The internet access made me think of this conversation because no one has any idea why the internet is out. It might be out because of electrical failure, it might be out because of military movements, or it might out because of incompetence. Who knows? We don’t. We just sit here at the whim of the powers that be and we don’t even fully know what those powers are.

I have a chart on my wall of the militia groups, and rebel groups that have split and made up and split again and I have to update it on a near daily basis. The SLA, the SLA Wahid, the SLA Minawi, the SLA Free Will, the SLA Modern, the NRF, the JEM, the PDF (seriously) – we even now have a grouping called the ‘UAG’ – unidentified armed groups and ‘OAG’ – other armed groups. Kofi Annan described it best, ‘anarchy and chaos’ he said.

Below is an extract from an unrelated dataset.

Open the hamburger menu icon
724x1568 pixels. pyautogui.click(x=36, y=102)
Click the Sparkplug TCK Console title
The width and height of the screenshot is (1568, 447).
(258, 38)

I suspect that the internet is out because there are troop movements and things are about to get ugly somewhere around here. So Sudan does what Sudan always does when things are tense. They shut down mobile phone networks and thereby our communications and our access to the internet. And all of this reminds me that we really have very little idea of where we fit into this larger picture. One of the first rules in aid work is that we are supposed to be on no ones side in this – we don’t carry guns, we don’t discriminate in the people we help…but, is that just our perception of things? It doesn’t matter much what you believe if you are perceived to be doing something else. It doesn’t matter if you don’t discriminate in aid given if everyone thinks you do…well, I should say, it doesn’t matter much. People act on perceptions. We all do. And, we really have no idea how we are perceived. Not by the government, not by the rebels, not even by the people on our street. All of this makes for terribly interesting dinner conversation back home but when you are being watched by a silent group of men while passing a mosque, or a truckload of solders, it takes on a greater sense of urgency.

And then there is the work itself. Because the conflict has been described – erroneously – as Arab vs. African, the aid agencies have favored the African tribes for distributions and support. However, a great number of non-combatant Arab tribes were completely overlooked which only increased the tension in an already explosive environment. And, how, exactly are we supposed to differentiate between combatant and non-combatants anyway. It’s someone else’s war, remember?

Add to this the demands of donors and agencies to abide by standards that are – I’m sorry to say – often Western contrived, completely out of place and contradictory in the field. Take the gender issue, for example. The Red Cross Code of Conduct states that we will not attempt to change people’s beliefs. However, standards dictate that special emphasis and influence be invested in vulnerable groups (read: women, children, elderly, etc.). So, attempting to give women a voice or to assign them to positions of decision and authority – or even gain their opinions – changes a society’s beliefs. ‘Yes, but,’ the open-minded Westerner will argue. ‘Surely it’s better that we change some beliefs.’ Is it? Which ones? Who decides? I’m fairly sure that same Westerner would argue that no culture is inherently better than any other. That no belief system is imperically more ‘fair.’ So, when something has to be sacrificed what will it be?

So we are stuck – inbetween. A terrible inbetween. After awhile, it makes you bitter and angry, or careless and cynical, but it always makes you tired.